* [To be done]
Swap every "Instruction" in the items below for "Command", and leave all other text as it is.

+ + + + +

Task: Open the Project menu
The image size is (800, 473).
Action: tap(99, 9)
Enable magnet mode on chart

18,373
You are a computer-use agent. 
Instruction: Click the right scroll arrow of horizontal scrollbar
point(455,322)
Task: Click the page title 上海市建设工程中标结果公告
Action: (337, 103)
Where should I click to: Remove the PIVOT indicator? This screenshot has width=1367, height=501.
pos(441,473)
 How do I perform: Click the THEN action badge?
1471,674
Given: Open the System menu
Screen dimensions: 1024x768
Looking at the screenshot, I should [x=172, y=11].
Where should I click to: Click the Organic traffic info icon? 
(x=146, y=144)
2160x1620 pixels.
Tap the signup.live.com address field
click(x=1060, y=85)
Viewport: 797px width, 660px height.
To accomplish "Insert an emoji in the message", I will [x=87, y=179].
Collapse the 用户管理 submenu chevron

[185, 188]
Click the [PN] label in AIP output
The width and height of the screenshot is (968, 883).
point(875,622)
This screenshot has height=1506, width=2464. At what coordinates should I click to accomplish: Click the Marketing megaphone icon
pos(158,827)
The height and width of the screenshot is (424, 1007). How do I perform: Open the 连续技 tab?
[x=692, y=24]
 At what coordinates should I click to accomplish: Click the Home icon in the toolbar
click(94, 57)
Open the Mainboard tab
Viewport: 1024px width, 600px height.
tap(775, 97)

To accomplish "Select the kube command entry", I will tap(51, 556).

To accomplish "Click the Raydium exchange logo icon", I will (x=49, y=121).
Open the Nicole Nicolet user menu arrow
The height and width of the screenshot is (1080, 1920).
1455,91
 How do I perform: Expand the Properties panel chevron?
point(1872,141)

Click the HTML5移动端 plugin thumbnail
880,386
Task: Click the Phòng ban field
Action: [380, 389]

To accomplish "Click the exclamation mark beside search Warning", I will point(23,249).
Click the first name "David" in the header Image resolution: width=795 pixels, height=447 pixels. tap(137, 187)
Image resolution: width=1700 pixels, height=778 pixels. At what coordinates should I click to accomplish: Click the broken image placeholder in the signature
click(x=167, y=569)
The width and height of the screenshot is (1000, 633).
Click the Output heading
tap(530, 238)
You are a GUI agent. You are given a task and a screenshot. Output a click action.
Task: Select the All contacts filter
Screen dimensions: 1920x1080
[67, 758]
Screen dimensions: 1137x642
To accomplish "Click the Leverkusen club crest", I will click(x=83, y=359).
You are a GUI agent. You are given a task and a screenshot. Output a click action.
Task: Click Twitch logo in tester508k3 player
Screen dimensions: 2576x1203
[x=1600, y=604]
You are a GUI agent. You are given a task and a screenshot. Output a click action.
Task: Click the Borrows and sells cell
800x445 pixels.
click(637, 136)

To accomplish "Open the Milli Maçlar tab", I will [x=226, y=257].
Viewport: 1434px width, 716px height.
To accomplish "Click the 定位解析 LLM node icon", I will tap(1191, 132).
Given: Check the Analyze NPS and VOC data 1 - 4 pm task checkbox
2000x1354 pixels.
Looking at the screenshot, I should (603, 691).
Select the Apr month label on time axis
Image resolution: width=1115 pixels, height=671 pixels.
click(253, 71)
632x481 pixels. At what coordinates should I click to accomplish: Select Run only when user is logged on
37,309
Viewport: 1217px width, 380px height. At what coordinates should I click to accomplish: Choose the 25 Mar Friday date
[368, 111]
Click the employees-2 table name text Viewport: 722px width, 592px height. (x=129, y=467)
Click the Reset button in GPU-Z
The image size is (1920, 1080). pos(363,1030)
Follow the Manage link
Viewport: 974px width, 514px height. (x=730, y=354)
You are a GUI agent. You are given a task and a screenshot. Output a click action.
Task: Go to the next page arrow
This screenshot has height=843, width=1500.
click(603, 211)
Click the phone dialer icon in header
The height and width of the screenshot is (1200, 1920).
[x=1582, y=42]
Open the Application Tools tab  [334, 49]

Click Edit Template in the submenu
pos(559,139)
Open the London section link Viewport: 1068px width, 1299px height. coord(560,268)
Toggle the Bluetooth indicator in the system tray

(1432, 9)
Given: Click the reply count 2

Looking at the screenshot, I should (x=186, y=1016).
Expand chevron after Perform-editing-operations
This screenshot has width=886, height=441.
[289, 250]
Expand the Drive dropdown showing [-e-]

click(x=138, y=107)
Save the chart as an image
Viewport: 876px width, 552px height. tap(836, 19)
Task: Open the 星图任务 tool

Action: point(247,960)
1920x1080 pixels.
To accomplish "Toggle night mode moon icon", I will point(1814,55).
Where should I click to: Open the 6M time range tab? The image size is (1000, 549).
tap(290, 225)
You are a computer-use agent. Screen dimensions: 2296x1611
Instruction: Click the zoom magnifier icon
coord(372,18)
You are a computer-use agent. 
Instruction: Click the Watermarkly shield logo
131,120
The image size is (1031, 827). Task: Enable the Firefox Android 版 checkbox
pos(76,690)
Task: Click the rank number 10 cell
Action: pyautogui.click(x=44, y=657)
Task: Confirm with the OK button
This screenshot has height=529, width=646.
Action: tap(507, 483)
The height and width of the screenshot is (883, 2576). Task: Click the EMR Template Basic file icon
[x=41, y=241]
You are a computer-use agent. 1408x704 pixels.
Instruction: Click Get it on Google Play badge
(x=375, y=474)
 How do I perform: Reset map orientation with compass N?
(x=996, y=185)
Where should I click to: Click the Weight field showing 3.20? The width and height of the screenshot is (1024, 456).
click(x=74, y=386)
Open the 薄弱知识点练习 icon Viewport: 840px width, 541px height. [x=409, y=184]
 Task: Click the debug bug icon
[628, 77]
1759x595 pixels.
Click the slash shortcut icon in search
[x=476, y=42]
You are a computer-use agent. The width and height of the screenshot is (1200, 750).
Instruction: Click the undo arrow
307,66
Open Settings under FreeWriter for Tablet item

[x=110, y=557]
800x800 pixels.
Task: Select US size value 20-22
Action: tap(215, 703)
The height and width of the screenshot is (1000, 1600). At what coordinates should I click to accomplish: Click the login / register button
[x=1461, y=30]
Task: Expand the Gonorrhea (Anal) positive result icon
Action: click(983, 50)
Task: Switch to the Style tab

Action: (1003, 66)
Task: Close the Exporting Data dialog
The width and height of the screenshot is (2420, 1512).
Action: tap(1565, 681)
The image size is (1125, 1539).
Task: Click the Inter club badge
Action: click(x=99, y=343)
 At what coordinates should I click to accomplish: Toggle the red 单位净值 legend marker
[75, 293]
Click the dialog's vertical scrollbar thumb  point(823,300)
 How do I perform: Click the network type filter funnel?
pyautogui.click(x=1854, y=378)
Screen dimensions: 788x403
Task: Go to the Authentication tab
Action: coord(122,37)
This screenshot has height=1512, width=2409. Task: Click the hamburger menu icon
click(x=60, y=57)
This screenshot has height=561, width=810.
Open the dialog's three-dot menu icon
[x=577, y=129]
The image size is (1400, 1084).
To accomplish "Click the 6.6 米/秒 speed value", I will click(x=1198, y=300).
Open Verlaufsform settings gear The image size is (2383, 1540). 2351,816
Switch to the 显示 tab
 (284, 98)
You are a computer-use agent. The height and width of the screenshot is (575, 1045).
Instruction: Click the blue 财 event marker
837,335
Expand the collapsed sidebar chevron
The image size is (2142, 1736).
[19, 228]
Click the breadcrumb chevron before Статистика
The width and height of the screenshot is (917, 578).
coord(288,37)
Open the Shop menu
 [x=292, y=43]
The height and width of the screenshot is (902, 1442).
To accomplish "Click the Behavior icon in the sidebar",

+ + + + +

* [Solution below]
Task: Open the Project menu
The image size is (800, 473).
Action: tap(99, 9)
Enable magnet mode on chart

18,373
You are a computer-use agent. 
Command: Click the right scroll arrow of horizontal scrollbar
point(455,322)
Task: Click the page title 上海市建设工程中标结果公告
Action: (337, 103)
Where should I click to: Remove the PIVOT indicator? This screenshot has width=1367, height=501.
pos(441,473)
 How do I perform: Click the THEN action badge?
1471,674
Given: Open the System menu
Screen dimensions: 1024x768
Looking at the screenshot, I should [x=172, y=11].
Where should I click to: Click the Organic traffic info icon? 
(x=146, y=144)
2160x1620 pixels.
Tap the signup.live.com address field
click(x=1060, y=85)
Viewport: 797px width, 660px height.
To accomplish "Insert an emoji in the message", I will [x=87, y=179].
Collapse the 用户管理 submenu chevron

[185, 188]
Click the [PN] label in AIP output
The width and height of the screenshot is (968, 883).
point(875,622)
This screenshot has height=1506, width=2464. At what coordinates should I click to accomplish: Click the Marketing megaphone icon
pos(158,827)
The height and width of the screenshot is (424, 1007). How do I perform: Open the 连续技 tab?
[x=692, y=24]
 At what coordinates should I click to accomplish: Click the Home icon in the toolbar
click(94, 57)
Open the Mainboard tab
Viewport: 1024px width, 600px height.
tap(775, 97)

To accomplish "Select the kube command entry", I will tap(51, 556).

To accomplish "Click the Raydium exchange logo icon", I will (x=49, y=121).
Open the Nicole Nicolet user menu arrow
The height and width of the screenshot is (1080, 1920).
1455,91
 How do I perform: Expand the Properties panel chevron?
point(1872,141)

Click the HTML5移动端 plugin thumbnail
880,386
Task: Click the Phòng ban field
Action: [380, 389]

To accomplish "Click the exclamation mark beside search Warning", I will point(23,249).
Click the first name "David" in the header Image resolution: width=795 pixels, height=447 pixels. tap(137, 187)
Image resolution: width=1700 pixels, height=778 pixels. At what coordinates should I click to accomplish: Click the broken image placeholder in the signature
click(x=167, y=569)
The width and height of the screenshot is (1000, 633).
Click the Output heading
tap(530, 238)
You are a GUI agent. You are given a task and a screenshot. Output a click action.
Task: Select the All contacts filter
Screen dimensions: 1920x1080
[67, 758]
Screen dimensions: 1137x642
To accomplish "Click the Leverkusen club crest", I will click(x=83, y=359).
You are a GUI agent. You are given a task and a screenshot. Output a click action.
Task: Click Twitch logo in tester508k3 player
Screen dimensions: 2576x1203
[x=1600, y=604]
You are a GUI agent. You are given a task and a screenshot. Output a click action.
Task: Click the Borrows and sells cell
800x445 pixels.
click(637, 136)

To accomplish "Open the Milli Maçlar tab", I will [x=226, y=257].
Viewport: 1434px width, 716px height.
To accomplish "Click the 定位解析 LLM node icon", I will tap(1191, 132).
Given: Check the Analyze NPS and VOC data 1 - 4 pm task checkbox
2000x1354 pixels.
Looking at the screenshot, I should (603, 691).
Select the Apr month label on time axis
Image resolution: width=1115 pixels, height=671 pixels.
click(253, 71)
632x481 pixels. At what coordinates should I click to accomplish: Select Run only when user is logged on
37,309
Viewport: 1217px width, 380px height. At what coordinates should I click to accomplish: Choose the 25 Mar Friday date
[368, 111]
Click the employees-2 table name text Viewport: 722px width, 592px height. (x=129, y=467)
Click the Reset button in GPU-Z
The image size is (1920, 1080). pos(363,1030)
Follow the Manage link
Viewport: 974px width, 514px height. (x=730, y=354)
You are a GUI agent. You are given a task and a screenshot. Output a click action.
Task: Go to the next page arrow
This screenshot has height=843, width=1500.
click(603, 211)
Click the phone dialer icon in header
The height and width of the screenshot is (1200, 1920).
[x=1582, y=42]
Open the Application Tools tab  [334, 49]

Click Edit Template in the submenu
pos(559,139)
Open the London section link Viewport: 1068px width, 1299px height. coord(560,268)
Toggle the Bluetooth indicator in the system tray

(1432, 9)
Given: Click the reply count 2

Looking at the screenshot, I should (x=186, y=1016).
Expand chevron after Perform-editing-operations
This screenshot has width=886, height=441.
[289, 250]
Expand the Drive dropdown showing [-e-]

click(x=138, y=107)
Save the chart as an image
Viewport: 876px width, 552px height. tap(836, 19)
Task: Open the 星图任务 tool

Action: point(247,960)
1920x1080 pixels.
To accomplish "Toggle night mode moon icon", I will point(1814,55).
Where should I click to: Open the 6M time range tab? The image size is (1000, 549).
tap(290, 225)
You are a computer-use agent. Screen dimensions: 2296x1611
Command: Click the zoom magnifier icon
coord(372,18)
You are a computer-use agent. 
Command: Click the Watermarkly shield logo
131,120
The image size is (1031, 827). Task: Enable the Firefox Android 版 checkbox
pos(76,690)
Task: Click the rank number 10 cell
Action: pyautogui.click(x=44, y=657)
Task: Confirm with the OK button
This screenshot has height=529, width=646.
Action: tap(507, 483)
The height and width of the screenshot is (883, 2576). Task: Click the EMR Template Basic file icon
[x=41, y=241]
You are a computer-use agent. 1408x704 pixels.
Command: Click Get it on Google Play badge
(x=375, y=474)
 How do I perform: Reset map orientation with compass N?
(x=996, y=185)
Where should I click to: Click the Weight field showing 3.20? The width and height of the screenshot is (1024, 456).
click(x=74, y=386)
Open the 薄弱知识点练习 icon Viewport: 840px width, 541px height. [x=409, y=184]
 Task: Click the debug bug icon
[628, 77]
1759x595 pixels.
Click the slash shortcut icon in search
[x=476, y=42]
You are a computer-use agent. The width and height of the screenshot is (1200, 750).
Command: Click the undo arrow
307,66
Open Settings under FreeWriter for Tablet item

[x=110, y=557]
800x800 pixels.
Task: Select US size value 20-22
Action: tap(215, 703)
The height and width of the screenshot is (1000, 1600). At what coordinates should I click to accomplish: Click the login / register button
[x=1461, y=30]
Task: Expand the Gonorrhea (Anal) positive result icon
Action: click(983, 50)
Task: Switch to the Style tab

Action: (1003, 66)
Task: Close the Exporting Data dialog
The width and height of the screenshot is (2420, 1512).
Action: tap(1565, 681)
The image size is (1125, 1539).
Task: Click the Inter club badge
Action: click(x=99, y=343)
 At what coordinates should I click to accomplish: Toggle the red 单位净值 legend marker
[75, 293]
Click the dialog's vertical scrollbar thumb  point(823,300)
 How do I perform: Click the network type filter funnel?
pyautogui.click(x=1854, y=378)
Screen dimensions: 788x403
Task: Go to the Authentication tab
Action: coord(122,37)
This screenshot has height=1512, width=2409. Task: Click the hamburger menu icon
click(x=60, y=57)
This screenshot has height=561, width=810.
Open the dialog's three-dot menu icon
[x=577, y=129]
The image size is (1400, 1084).
To accomplish "Click the 6.6 米/秒 speed value", I will click(x=1198, y=300).
Open Verlaufsform settings gear The image size is (2383, 1540). 2351,816
Switch to the 显示 tab
 (284, 98)
You are a computer-use agent. The height and width of the screenshot is (575, 1045).
Command: Click the blue 财 event marker
837,335
Expand the collapsed sidebar chevron
The image size is (2142, 1736).
[19, 228]
Click the breadcrumb chevron before Статистика
The width and height of the screenshot is (917, 578).
coord(288,37)
Open the Shop menu
 [x=292, y=43]
The height and width of the screenshot is (902, 1442).
To accomplish "Click the Behavior icon in the sidebar",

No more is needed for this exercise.